Mr Brockman’s wider objection is that this raises issues of fact and law which are inappropriate to deal with at a consequentials hearing. I agree with that submission. I wondered about giving liberty to apply. However, given that the PL are not parties to the Petition, it is probably more sensible for the Company to issue its own separate application in due course, if it wishes to pursue this issue.
Fourthly, Mr Ajibola seeks an order that the PL write to all persons to whom they have written in the course of their appointment, informing them they have been discharged. I am told that there are many thousands of persons to whom they have written. Mr Harry was unable to point me to any authority which indicates that it is normal practice for such an order to be made, and I am not prepared to make it.
Fifthly, he seeks an order that the PL provide reasonable assistance to the Company in obtaining access to property and information. Once again, Mr Harry was unable to point me to any authority which shows that it is normal practice for such an order to be made, and I am not prepared to make it, in circumstances where there is no suggestion that the PL have acted improperly.
Costs
Mr Parfitt accepts that HMRC should pay Mr Ajibola’s costs of the Petition on the standard basis, but he submits that the order should run from the date when Mr Ajibola made his Application on 22 January 2024, because until that point HMRC had been entitled to rely on the fraudulent documents which the Company had created. In response Mr Elliott took me to correspondence showing that Mr Ajibola’s solicitors explained their client’s position in detail, as soon as they became aware of the order appointing the PL without notice. In these circumstances I see no reason to depart from the usual principle that the losing party should pay all the costs on the standard basis.
I order an interim assessment in the sum of £186,000, which is approximately 50% of the amount in Mr Ajibola’s costs summary. The reason for not awarding a higher amount on account is that the costs appear to me to be larger than I would have expected.

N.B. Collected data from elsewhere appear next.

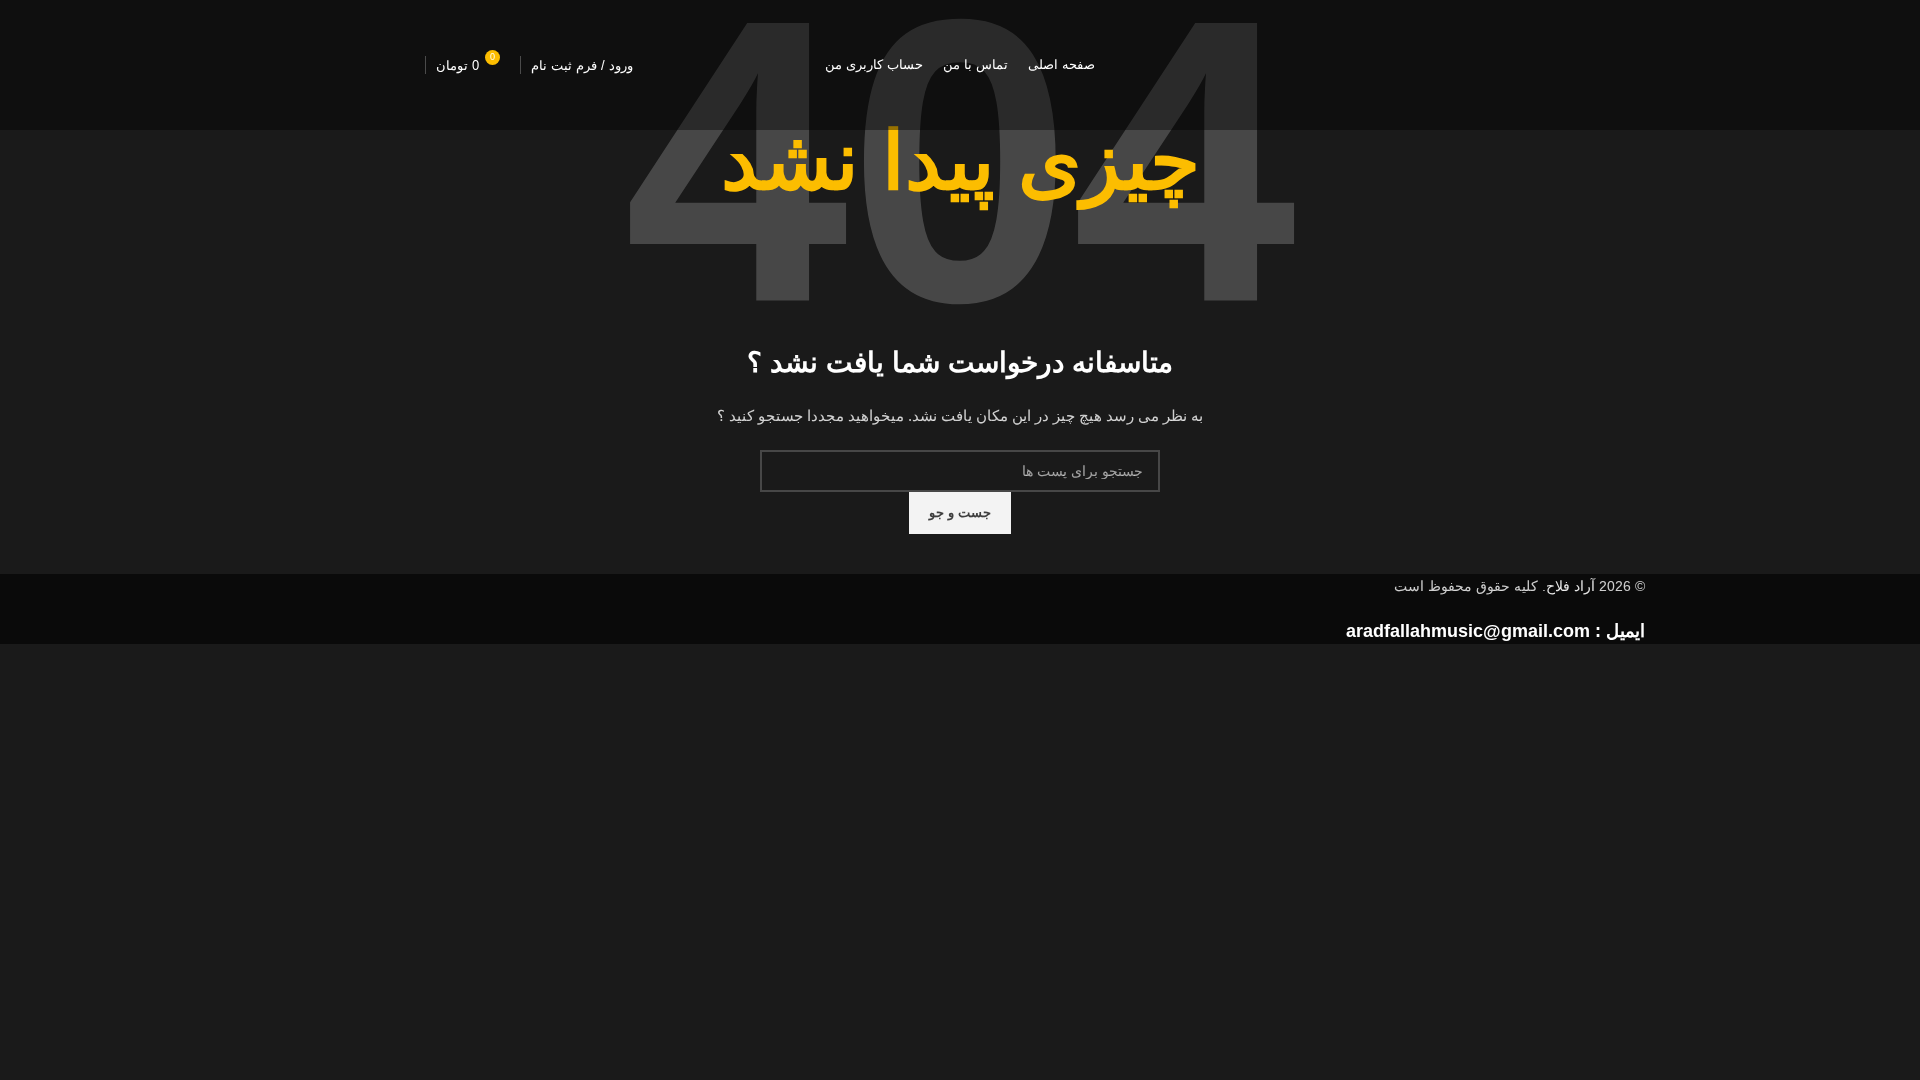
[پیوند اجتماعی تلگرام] (295, 65)
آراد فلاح (1570, 586)
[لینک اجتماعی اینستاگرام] (395, 65)
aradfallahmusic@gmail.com (1468, 631)
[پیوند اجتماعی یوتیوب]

Mr Ajibola will need to satisfy a Costs Judge that they are proportionate as well as reasonable.
As noted above, Rule 7.38(3) gives the court a discretion to order that the PLs’ remuneration and expenses do not ultimately fall on the Company. I was referred to Titan Petrochemicals Group Ltd v Sino Charm International Ltd [2023] CA (Bd) 4 Civ, a decision of the Bermudan Court of Appeal. At para [63] the President, Sir Christopher Clarke, helpfully sets out four options:
order that those fees and costs be paid by the Company, without any right of recovery from [the petitioner]; or
order that they should be paid by the Company on the basis that the Company may recover the amount thereof from [the petitioner]; or
order that they should be paid by [the petitioner];
make no order now and postpone consideration of the question as to who should pay the costs until after the determination of [related] proceedings.”
Mr Parfitt realistically does not press for (i), but does seek an order in terms of (ii) or (iv). As regards (ii), his submission is that the question of payment by HMRC should depend on whether the Court of Appeal allows HMRC’s appeal against the imposition of an undertaking in damages. It is not clear to me that this is what Sir Christopher Clarke had in mind when setting out option (ii), but it nevertheless raises an issue which needs to be considered.

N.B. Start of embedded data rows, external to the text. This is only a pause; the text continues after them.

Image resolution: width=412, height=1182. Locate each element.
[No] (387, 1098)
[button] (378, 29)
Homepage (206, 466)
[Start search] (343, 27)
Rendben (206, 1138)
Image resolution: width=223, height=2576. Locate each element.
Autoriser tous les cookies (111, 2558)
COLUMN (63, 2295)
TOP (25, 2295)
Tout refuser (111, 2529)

As regards (iv), he submits that the determination of the incidence of costs should await the outcome of the Company’s proposed appeal to the FTT. I am told that the appeal to the FTT (if the FTT accept the appeal out of time) is likely to take many months, and perhaps more than a year. I do not think it appropriate to leave the question of costs in limbo for that period. In any event, I am not satisfied that the FTT’s decision will be sufficiently related to the current proceedings to throw much light on whether this Petition should have been presented. I therefore reject option (iv).
Mr Harry argues for option (iii). He refers to Secure & Provide in which Hoffmann J ordered the petitioner to pay the costs. However, as I have noted, in that case it was accepted that there was no undertaking in damages. If the Court of Appeal upholds Mr Gasztowicz KC’s decision that HMRC is required to give an undertaking in damages, it will then be open to Mr Ajibola to apply in the usual way for compensation which may include the remuneration and expenses of the PL.

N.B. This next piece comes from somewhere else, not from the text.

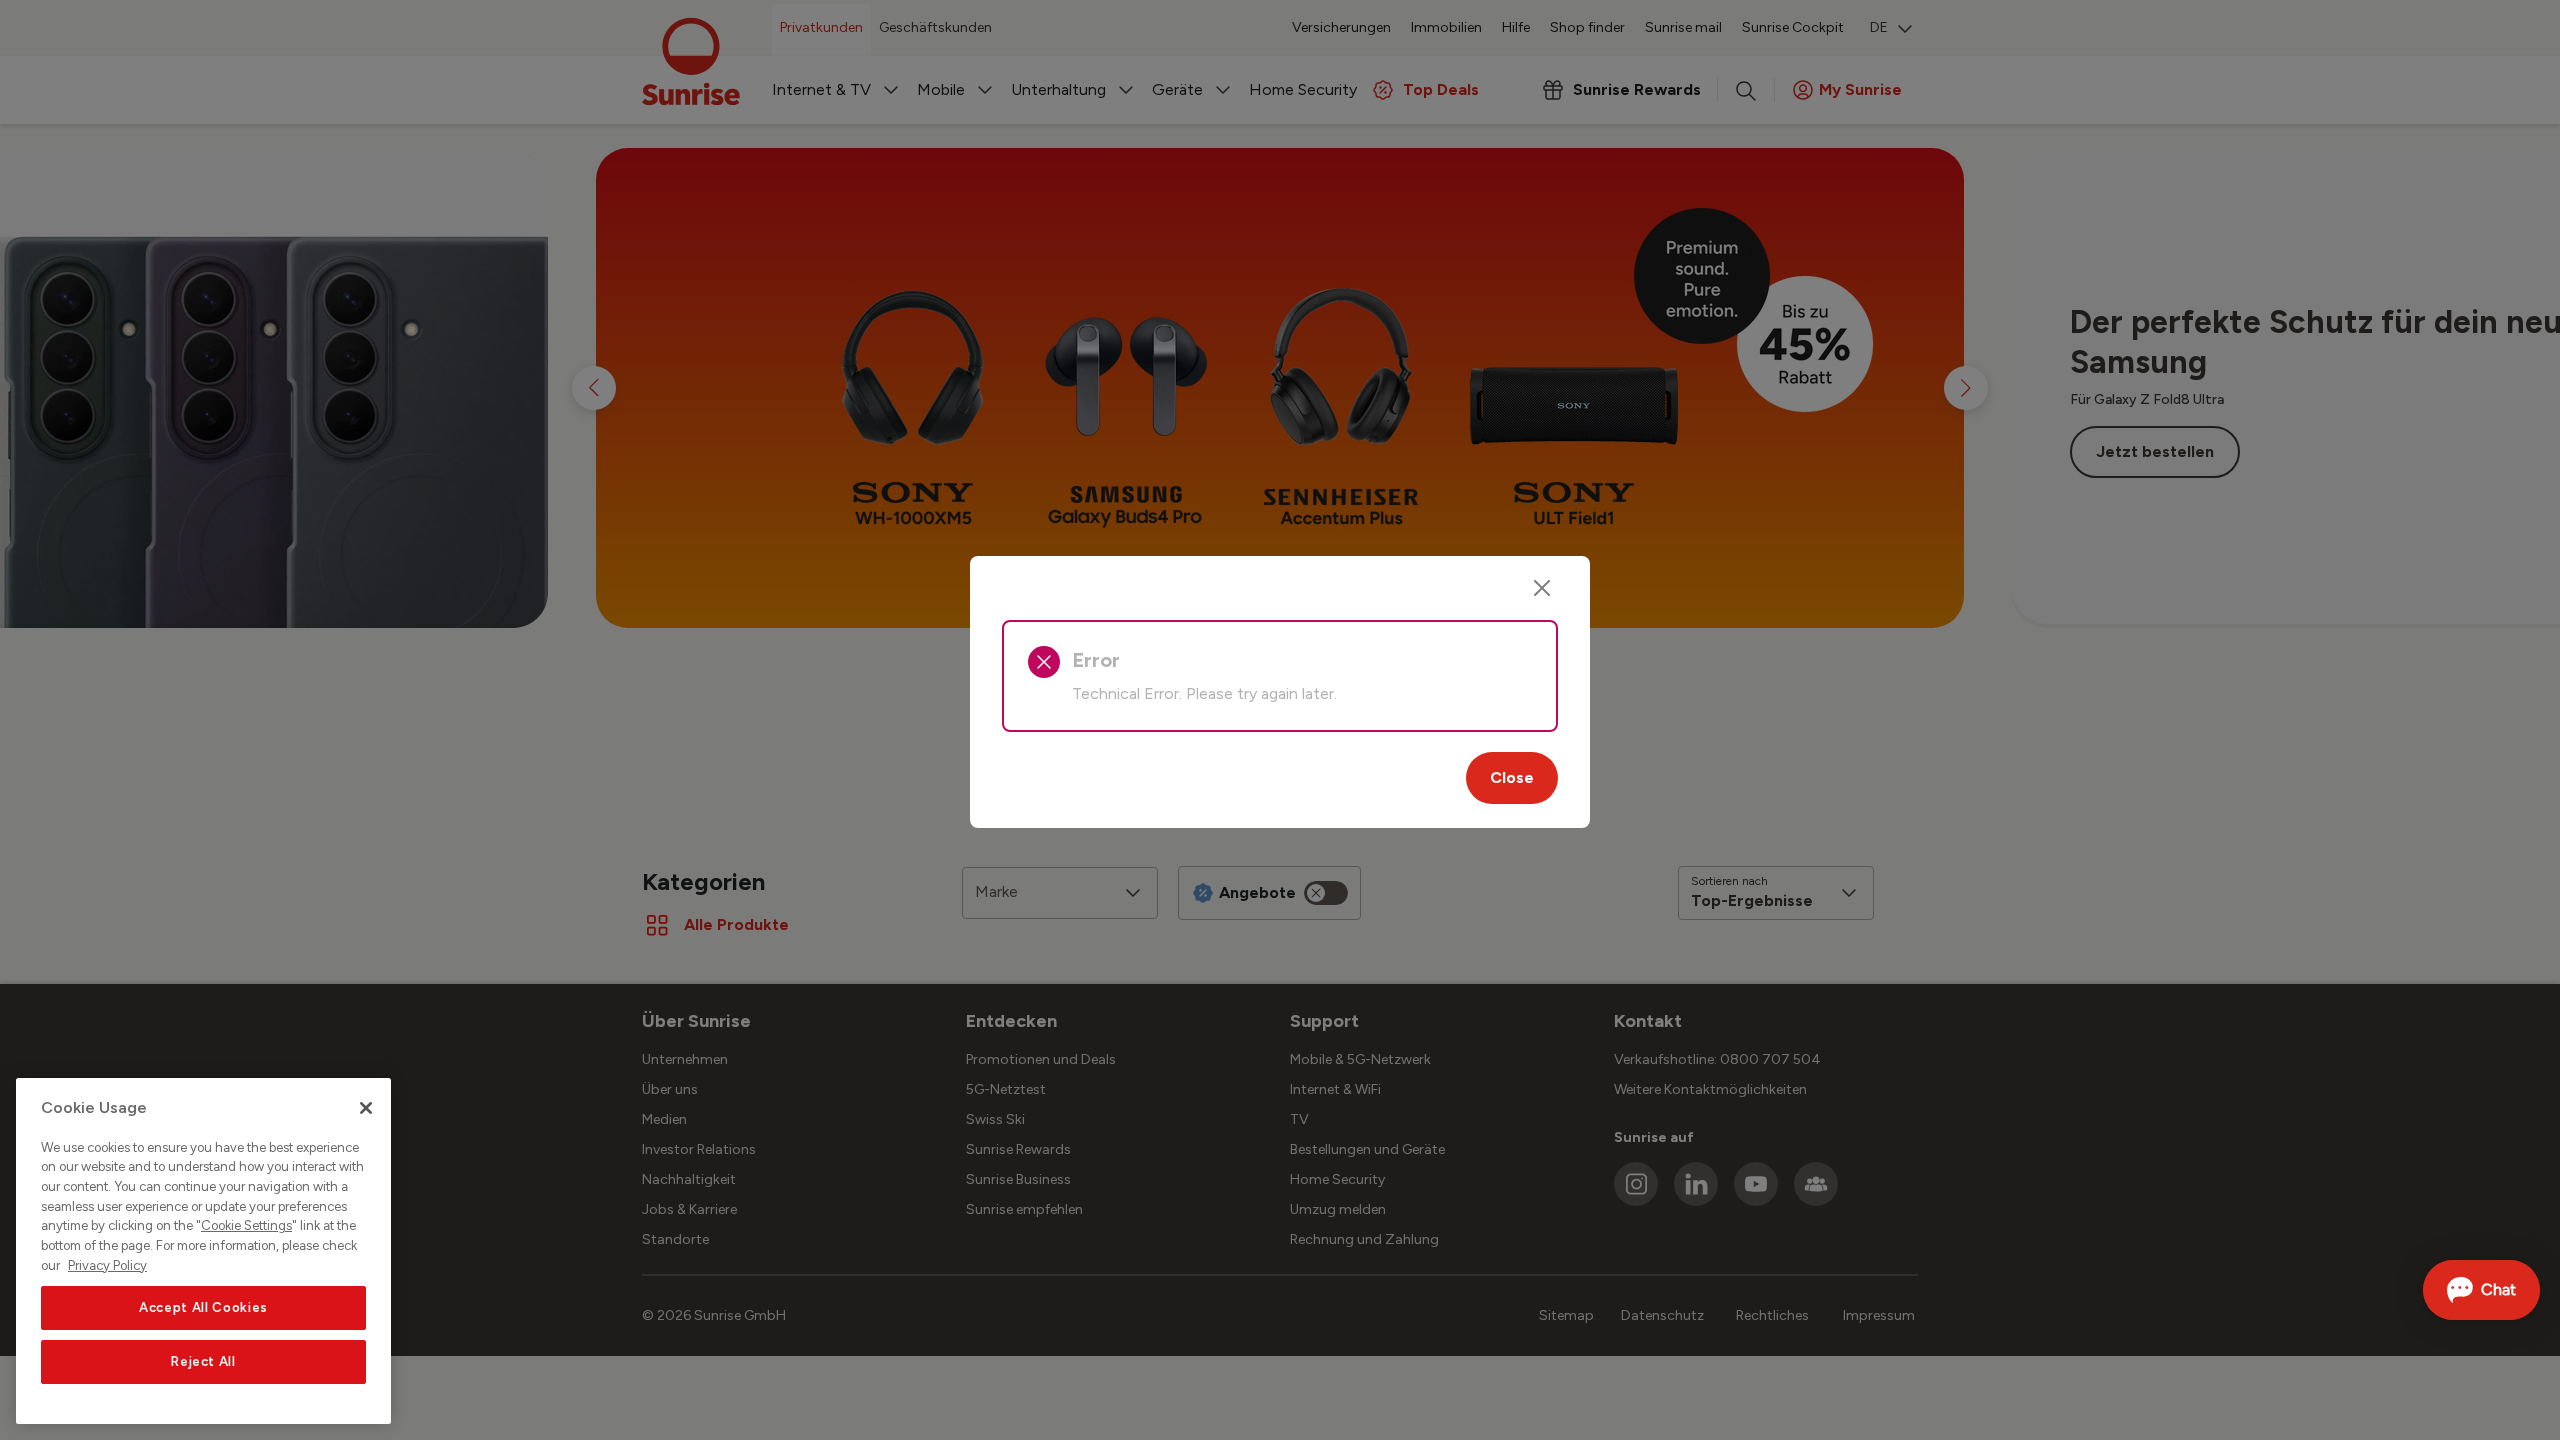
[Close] (1542, 588)
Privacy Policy (107, 1265)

If, on the other hand, the Court of Appeal allows the appeal and sets aside the undertaking in damages, in my judgment it would be inappropriate for HMRC to have to bear the costs of the PLs’ remuneration and expenses, which are one of the most significant consequences of their appointment.
I therefore order that the remuneration and expenses of the PL should be treated as part of the loss in respect of which compensation may be sought under the undertaking in damages, in the event of the Court of Appeal dismissing HMRC’s appeal.
Permission to appeal
HMRC seeks permission to appeal on both grounds of my decision. In relation to each ground of appeal, I am not satisfied that there is a real prospect of HMRC satisfying the court that there is no bona fide dispute. I therefore refuse permission to HMRC to appeal.
The first ground of my decision was that there is a bona fide dispute as to whether the Workers were actually employed by the Company. Ms Dhanoa (for HMRC) submits that the agreement between the Company and the Workers was partly oral and partly written, and that it is the oral terms which make it a contract of employment. I do not believe that the argument was framed in this way before me. But in any event, there is a bona fide dispute as to what (if anything) was orally agreed between the Company and the Workers; unlike Mainpay, there has not been a full trial with oral evidence.
I should add that I did not decide the case on the primary basis that the contract had to be a sham: I merely considered that as a possible fallback position for HMRC.
The second ground of my decision was that there was a bona fide dispute as to whether HMRC had established that the Fraud Exception applied. I held that there was both a procedural and a substantive hurdle.
As regards the procedural hurdle, I am satisfied that there is a bona fide dispute as to whether the Decision Notice required payment of ErNIC on the ground that the Workers were deemed employees by virtue of the Fraud Exception. Mr Parfitt submits that the concession which I recorded at para 51 of my principal judgment is merely a concession as to what HMRC thought, not what it said. That is not the way I understood the concession at the time, and I note that he did not seek to correct my draft judgment in this respect.
As regards the substantive hurdle, Mr Parfitt submits that the Company claims to have no knowledge of the terms on which the Workers performed their duties vis-à-vis the NHS Trusts and is therefore unable to discharge the burden of proving that the Workers do not fall within para 2 of Column (B) of Sched 1 to the 1978 Regulations (set out in para 43 of my principal judgment). However, at this stage the burden of proving no bona fide dispute is on HMRC, which has also produced no evidence on this point. Given that the point was raised only two days before the hearing, I am not prepared to draw any adverse inference from Mr Ajibola’s failure to gainsay it. I therefore conclude that there was insufficient information before the court to enable it to be said that there was no bona fide dispute.
Mr Parfitt also seeks a stay. He realistically recognises that it would be difficult to seek a stay pending the substantive hearing of the appeal if I refuse permission to appeal. In that event, he seeks a more limited stay pending determination of the question by the Court of Appeal as to whether there should be a stay pending the appeal. He undertakes to ask the Court of Appeal to expedite the decision whether to continue the stay. I am prepared to grant a stay on that limited basis, so as to give HMRC the opportunity to ask the Court of Appeal to continue it.
Mr Harry also seeks permission to appeal against my decision in paragraph 21 above. I refuse permission on the basis that this is a decision within the wide ambit of my discretion in relation to costs.